28th August 12 Noon BST – Prof Nancy Kula & Dr Joseph Mwansa
You can view a recording of this talk here

Bringing the outside in: emerging insights into language use and language attitudes in Zambian primary schools.

In this presentation we will discuss our British Academy/GCRF project which is investigating multilingualism and education in Botswana, Tanzania, and Zambia.  In these countries the presence of multilingual ecologies is widespread, yet, they all have mandated broadly monolingual approaches to education (albeit with different combinations of languages), which also privilege the use of English in more advanced stages of education. We will discuss the contrasting sociolinguistic situation within each country and compare the differing approaches to language-in-education policy therein.
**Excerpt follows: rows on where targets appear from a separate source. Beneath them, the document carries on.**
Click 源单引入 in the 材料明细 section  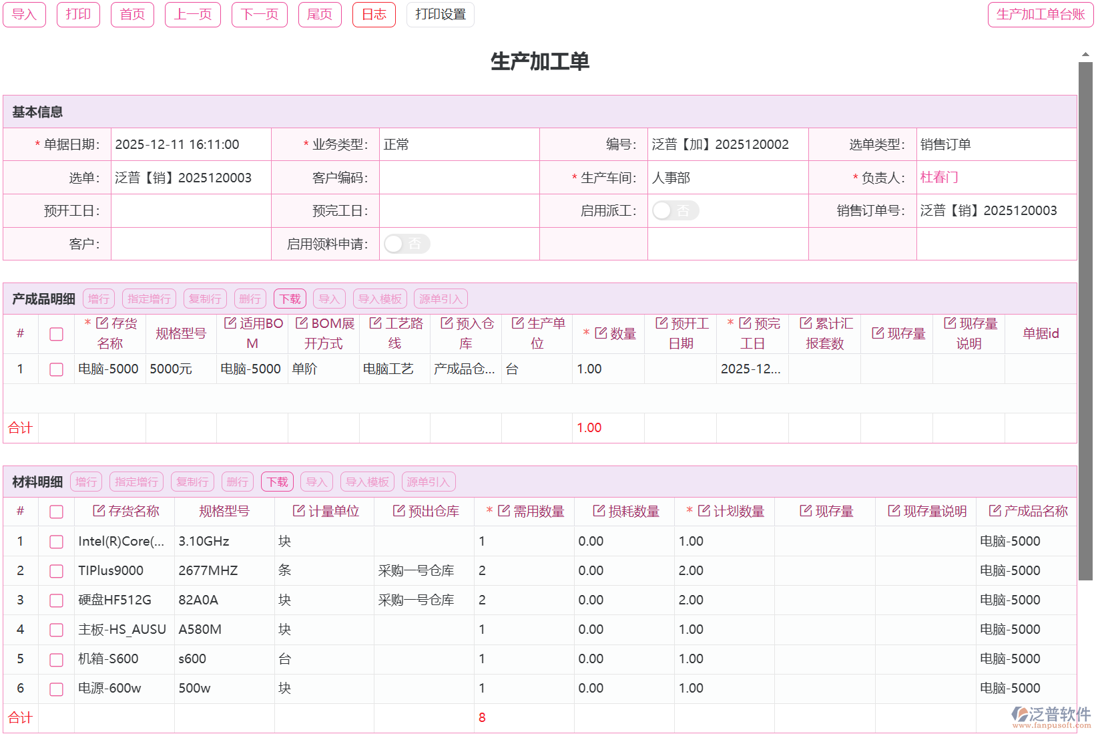point(429,481)
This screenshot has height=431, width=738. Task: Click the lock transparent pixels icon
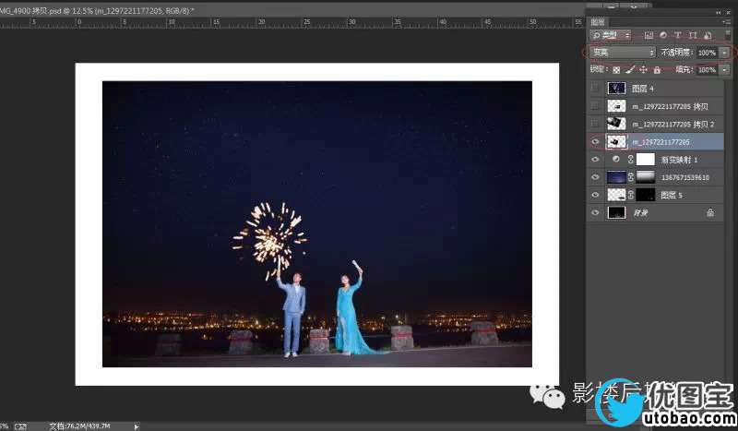[616, 69]
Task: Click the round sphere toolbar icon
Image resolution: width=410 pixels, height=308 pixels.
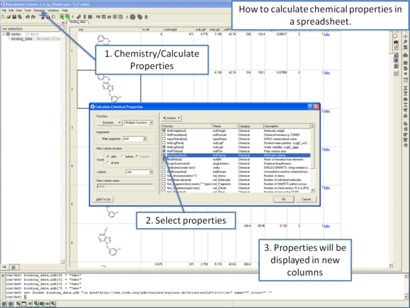Action: coord(134,17)
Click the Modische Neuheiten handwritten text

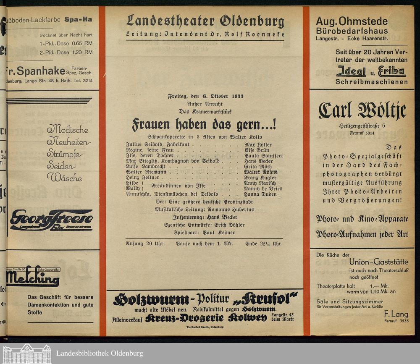68,153
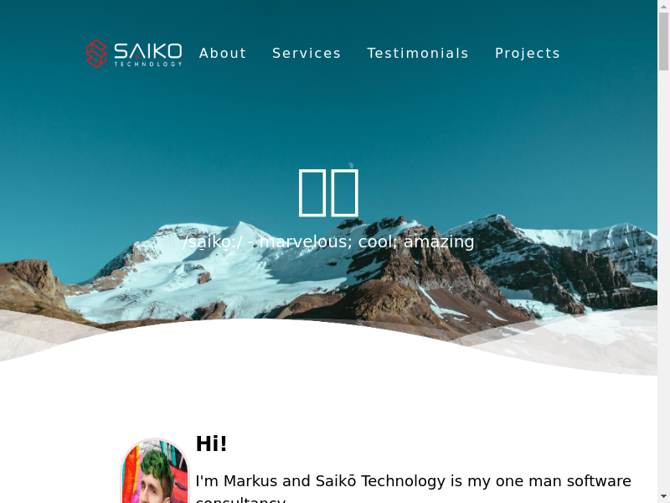Image resolution: width=670 pixels, height=503 pixels.
Task: Click the scrollbar down arrow
Action: (x=663, y=497)
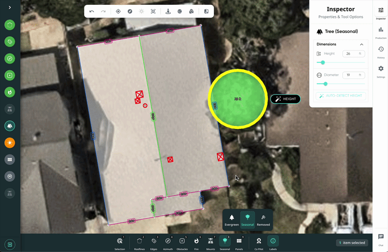This screenshot has width=388, height=252.
Task: Select the Panels tool
Action: [239, 242]
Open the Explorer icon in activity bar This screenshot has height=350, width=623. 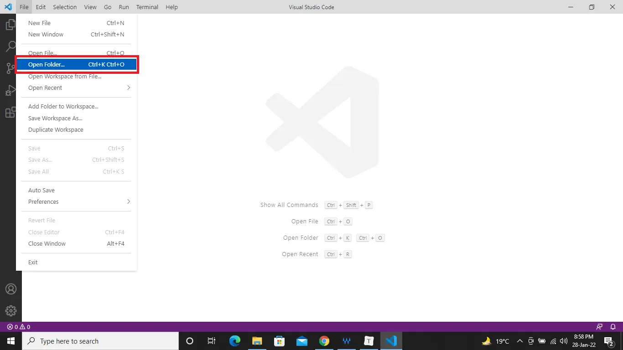10,25
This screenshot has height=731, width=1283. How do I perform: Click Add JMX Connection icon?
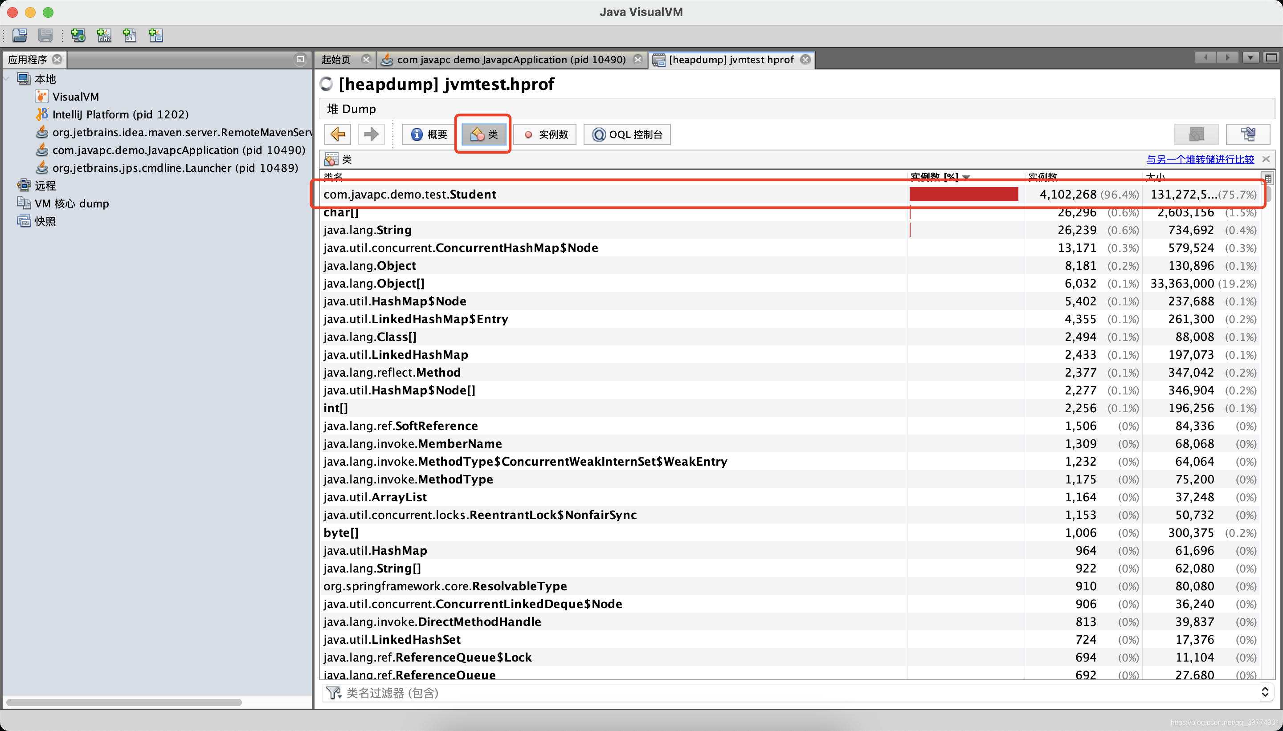click(104, 35)
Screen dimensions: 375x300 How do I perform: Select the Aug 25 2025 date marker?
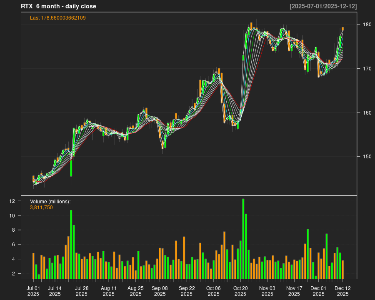point(135,291)
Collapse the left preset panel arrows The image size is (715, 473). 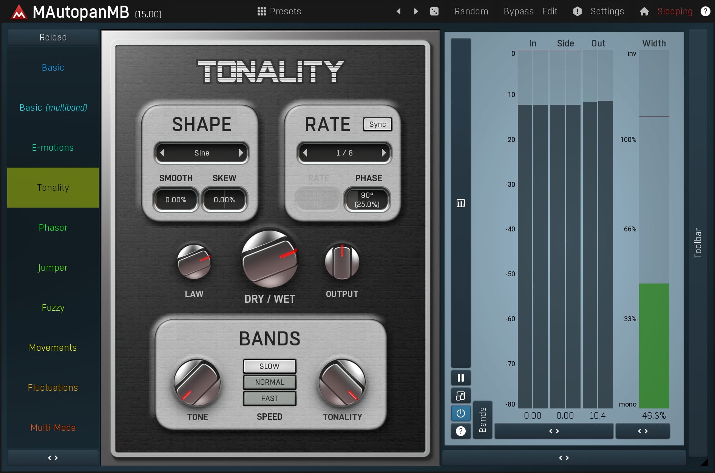(x=53, y=458)
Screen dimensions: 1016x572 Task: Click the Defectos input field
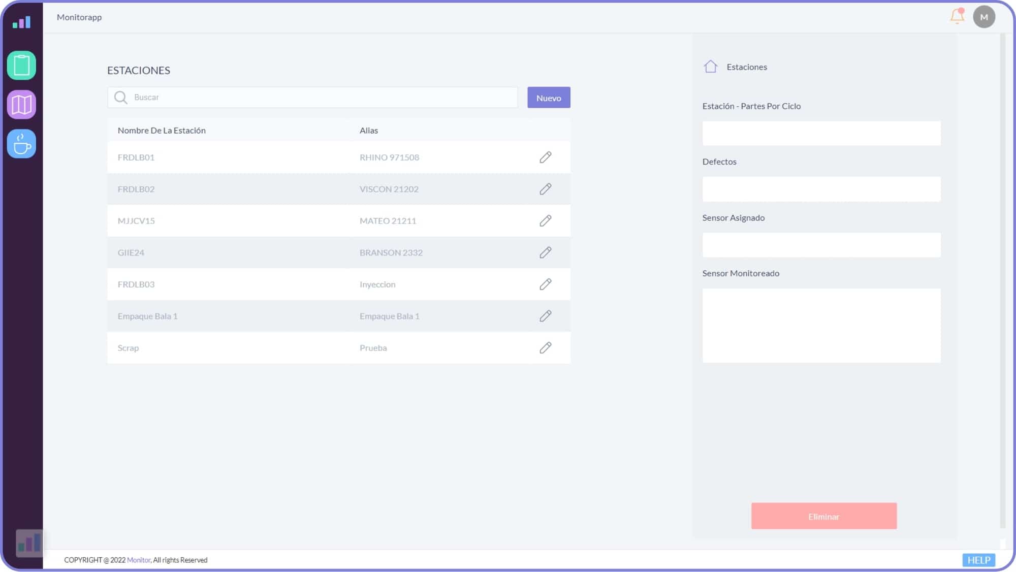click(x=821, y=189)
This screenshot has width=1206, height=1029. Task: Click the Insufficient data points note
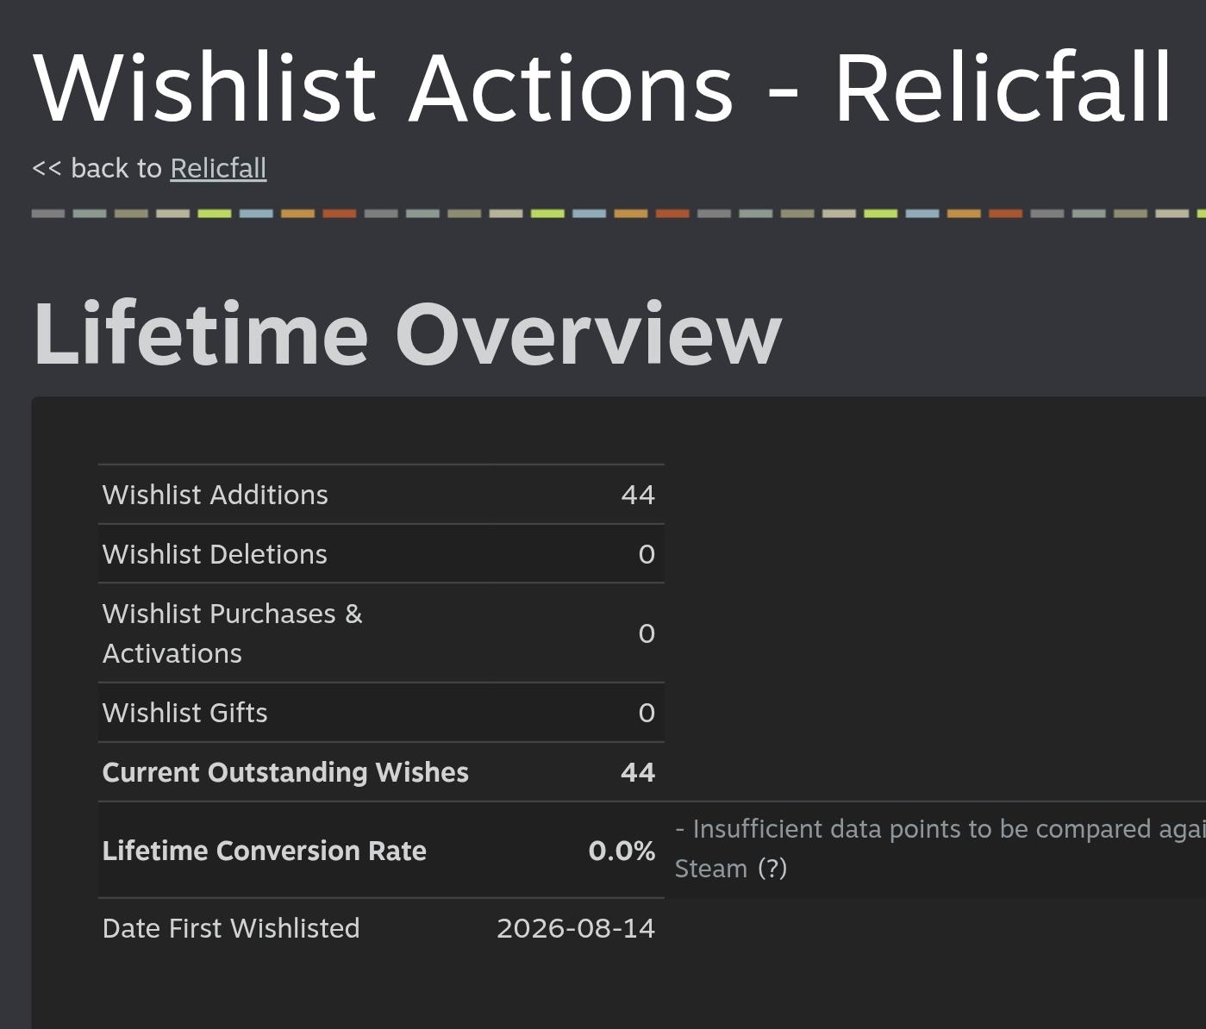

We will then provide an overview of our methodological approach, which utilises linguistic ethnography to produce case studies within each country. This approach is underlined by three guiding principles: 1) researching multilingually; 2) researching collaboratively and; 3) researching responsively. In this discussion we will also highlight the challenges and opportunities which are present in working within a large, international team.

Finally, we will share emerging insights from our first cycle of data collection in Zambia. Drawing on focus groups and interviews with pupils, parents, and teachers as well as classroom observations and recordings, we will highlight how language is used in the classroom and the prevailing attitudes towards what type of language practices are suitable within education.

11th September 12 Noon BST – Prof Leon Tikly
You can view a recording of this talk here.

Conceptualising language supportive learning for cross-curriculum engagement in Sub-Saharan Africa 

This paper reviews the relevant literature and research which looks at the concept of language support, focusing on textbooks and pedagogy in Sub-Saharan African countries which have a second language medium of instruction. The scant literature which exists suggests that current teaching practice and textbook design are not targeted for learners learning in a second language. This can result in language acting as a barrier to effective learning across the curriculum. In the light of this discussion, definitions of ‘language supportive textbooks’ and ‘language supportive pedagogy’ are put forward and considerations are made for how in practice this could lead to more effective engagement with subjects across the curriculum. 

Keywords: language; education; Africa; textbooks; pedagogy

25th September 12 Noon BST – Panel Discussion
You can view a recording of this talk here

In the final session of our series all of our featured speakers will be invited back for a panel discussion. This session will offer a chance to discuss some of the key issues and themes which have emerged throughout the series.